What do you call someone who labels jars of body parts?
An organiser.
Dear Optimist, Pessimist and Realist. While you were arguing about the glass of water, I drank it.
The Opportunist.
I didn't get this "World's Greatest Dad" mug for nothing.
It cost $14.99
Someone threw a jar of mayo at me
I yelled what the Hellmann?!
My wife threw a saucer at me because I hadn't completed the science project of our kid until then. Interestingly, he won first prize at school for presenting...
a Flying Saucer.
I used to be part of a ten pin league. Our team name was 'Bowl Movement'.
Minding my own business, when someone I thought was my friend threw a serving plate full of bumblebees at me.
I was bee-trayed.
Why did i murder the woman who served me a glass of wine?
Because i wanted tequila.
The barman in the pub looked over at me said, "Your glass is empty. Fancy another one?" "
Why would I want two empty glasses?" I asked
My son took his jar collection way too far
When I came home from work I thought the house was robbed because the door was ajar.

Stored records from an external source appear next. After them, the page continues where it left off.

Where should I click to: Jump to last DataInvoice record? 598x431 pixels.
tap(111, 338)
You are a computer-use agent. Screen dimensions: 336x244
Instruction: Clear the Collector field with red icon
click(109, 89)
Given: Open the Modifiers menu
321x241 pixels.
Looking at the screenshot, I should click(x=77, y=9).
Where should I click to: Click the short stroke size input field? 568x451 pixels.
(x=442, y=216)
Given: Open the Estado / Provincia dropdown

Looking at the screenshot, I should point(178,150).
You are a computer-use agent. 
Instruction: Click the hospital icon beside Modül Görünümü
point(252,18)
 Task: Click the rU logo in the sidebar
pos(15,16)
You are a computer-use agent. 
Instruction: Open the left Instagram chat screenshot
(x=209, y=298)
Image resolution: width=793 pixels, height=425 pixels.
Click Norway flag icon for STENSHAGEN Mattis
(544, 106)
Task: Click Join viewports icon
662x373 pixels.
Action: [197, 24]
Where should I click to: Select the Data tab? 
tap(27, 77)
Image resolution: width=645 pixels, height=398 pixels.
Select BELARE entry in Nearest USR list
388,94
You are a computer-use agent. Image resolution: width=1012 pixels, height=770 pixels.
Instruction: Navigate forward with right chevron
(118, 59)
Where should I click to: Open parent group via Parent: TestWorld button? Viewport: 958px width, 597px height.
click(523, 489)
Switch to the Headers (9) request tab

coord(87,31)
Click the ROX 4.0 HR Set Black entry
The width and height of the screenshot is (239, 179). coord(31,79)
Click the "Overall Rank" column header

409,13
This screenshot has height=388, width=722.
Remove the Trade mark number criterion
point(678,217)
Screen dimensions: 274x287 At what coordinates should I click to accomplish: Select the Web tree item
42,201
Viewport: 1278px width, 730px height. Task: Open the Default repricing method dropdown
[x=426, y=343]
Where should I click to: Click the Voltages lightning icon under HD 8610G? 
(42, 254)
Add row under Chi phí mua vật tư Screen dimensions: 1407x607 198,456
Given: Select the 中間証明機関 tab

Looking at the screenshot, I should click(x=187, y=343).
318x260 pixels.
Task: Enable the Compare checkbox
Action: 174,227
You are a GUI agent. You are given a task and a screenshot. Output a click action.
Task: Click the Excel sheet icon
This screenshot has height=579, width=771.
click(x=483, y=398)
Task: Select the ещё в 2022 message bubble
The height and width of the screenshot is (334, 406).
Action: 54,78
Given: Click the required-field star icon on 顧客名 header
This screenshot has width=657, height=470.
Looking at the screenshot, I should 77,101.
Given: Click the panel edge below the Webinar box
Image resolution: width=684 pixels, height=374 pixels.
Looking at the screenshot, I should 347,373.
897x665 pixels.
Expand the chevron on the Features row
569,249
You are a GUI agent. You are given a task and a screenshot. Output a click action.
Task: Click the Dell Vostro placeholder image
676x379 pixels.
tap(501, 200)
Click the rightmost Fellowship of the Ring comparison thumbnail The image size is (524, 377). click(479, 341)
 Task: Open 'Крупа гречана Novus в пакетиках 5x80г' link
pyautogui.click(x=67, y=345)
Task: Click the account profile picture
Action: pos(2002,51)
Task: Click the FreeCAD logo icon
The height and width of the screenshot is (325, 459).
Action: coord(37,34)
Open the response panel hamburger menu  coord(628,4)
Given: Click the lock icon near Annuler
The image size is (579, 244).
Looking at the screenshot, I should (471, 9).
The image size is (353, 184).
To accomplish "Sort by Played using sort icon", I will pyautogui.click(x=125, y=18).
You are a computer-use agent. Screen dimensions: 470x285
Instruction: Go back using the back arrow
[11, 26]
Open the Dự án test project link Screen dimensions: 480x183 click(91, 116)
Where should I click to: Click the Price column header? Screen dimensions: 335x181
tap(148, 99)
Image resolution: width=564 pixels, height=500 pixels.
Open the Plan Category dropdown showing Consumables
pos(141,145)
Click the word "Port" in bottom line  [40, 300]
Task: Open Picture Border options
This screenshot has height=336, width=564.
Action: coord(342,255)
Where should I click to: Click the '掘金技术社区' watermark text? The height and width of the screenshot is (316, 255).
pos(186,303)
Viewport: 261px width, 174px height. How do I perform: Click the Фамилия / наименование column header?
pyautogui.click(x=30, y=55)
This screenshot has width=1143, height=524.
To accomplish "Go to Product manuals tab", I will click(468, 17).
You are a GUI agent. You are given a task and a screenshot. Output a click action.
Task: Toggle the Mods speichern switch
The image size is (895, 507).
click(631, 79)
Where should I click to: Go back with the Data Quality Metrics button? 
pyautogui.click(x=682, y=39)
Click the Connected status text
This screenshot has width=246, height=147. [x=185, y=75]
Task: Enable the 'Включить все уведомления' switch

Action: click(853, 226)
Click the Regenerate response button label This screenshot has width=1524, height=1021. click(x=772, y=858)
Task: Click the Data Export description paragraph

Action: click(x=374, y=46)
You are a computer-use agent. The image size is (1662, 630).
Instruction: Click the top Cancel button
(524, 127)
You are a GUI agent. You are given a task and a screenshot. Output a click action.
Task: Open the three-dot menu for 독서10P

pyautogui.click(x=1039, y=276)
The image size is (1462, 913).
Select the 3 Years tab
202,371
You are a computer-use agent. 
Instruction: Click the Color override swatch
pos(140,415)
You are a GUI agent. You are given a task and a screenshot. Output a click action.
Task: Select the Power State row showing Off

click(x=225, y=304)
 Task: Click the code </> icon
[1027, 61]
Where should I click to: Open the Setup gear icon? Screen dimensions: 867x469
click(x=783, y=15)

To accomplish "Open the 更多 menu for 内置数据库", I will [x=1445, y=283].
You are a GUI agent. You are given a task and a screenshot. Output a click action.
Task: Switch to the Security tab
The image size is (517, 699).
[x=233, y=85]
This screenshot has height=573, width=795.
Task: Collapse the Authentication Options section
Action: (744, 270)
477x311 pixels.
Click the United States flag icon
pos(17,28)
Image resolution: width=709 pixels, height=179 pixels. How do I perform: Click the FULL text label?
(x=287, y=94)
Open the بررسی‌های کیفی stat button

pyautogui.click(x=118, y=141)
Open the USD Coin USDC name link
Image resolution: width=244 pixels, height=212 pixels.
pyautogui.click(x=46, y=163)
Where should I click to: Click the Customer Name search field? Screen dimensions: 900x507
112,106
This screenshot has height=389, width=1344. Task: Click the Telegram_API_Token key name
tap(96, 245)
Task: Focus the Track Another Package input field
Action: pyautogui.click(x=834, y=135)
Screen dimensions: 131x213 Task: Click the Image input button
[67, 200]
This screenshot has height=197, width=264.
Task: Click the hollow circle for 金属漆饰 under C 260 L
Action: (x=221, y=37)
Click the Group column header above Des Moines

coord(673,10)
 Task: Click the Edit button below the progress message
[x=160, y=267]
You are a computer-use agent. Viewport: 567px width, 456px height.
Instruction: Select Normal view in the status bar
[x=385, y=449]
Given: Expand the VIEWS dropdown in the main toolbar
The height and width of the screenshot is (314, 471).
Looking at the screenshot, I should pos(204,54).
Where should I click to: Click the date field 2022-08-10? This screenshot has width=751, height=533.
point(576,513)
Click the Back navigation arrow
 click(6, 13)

I gave my dad a mug for his birthday
It said "World's greatest dad". When I gave it to him he looked kind of insulted. Is something wrong with it I asked? He replied, "You spelled 'dad' backwards"
Why was the door glass?
Because the door was ajar
So I heard this joke about glass
But it clearly shouldn’t have been made
If I put dull-tasting food in a bowl, will it have a bowlder taste?
I was on a flight and I asked for a glass of water. The cabin crew asked “still?” I said “well, I haven’t changed my mind”.
Is plate throwing a trully Olympic sport?
Discuss.
My wife was scratching the glass jar with a metal spoon...
It was jarring!!!
Two flies are playing football on a saucer.
They’re practicing for the cup.
My dad kept calling referring to this mason jar as his “boom box”.
When I asked him why, he responded “I use it for all my jams!”
I came home and found my wife naked, except for a porcelain mug on each breast.
She said she was a t-cup.
A baker fell down the stairs with a platter full of cookies.
As they say, that's the way the cookies crumbled.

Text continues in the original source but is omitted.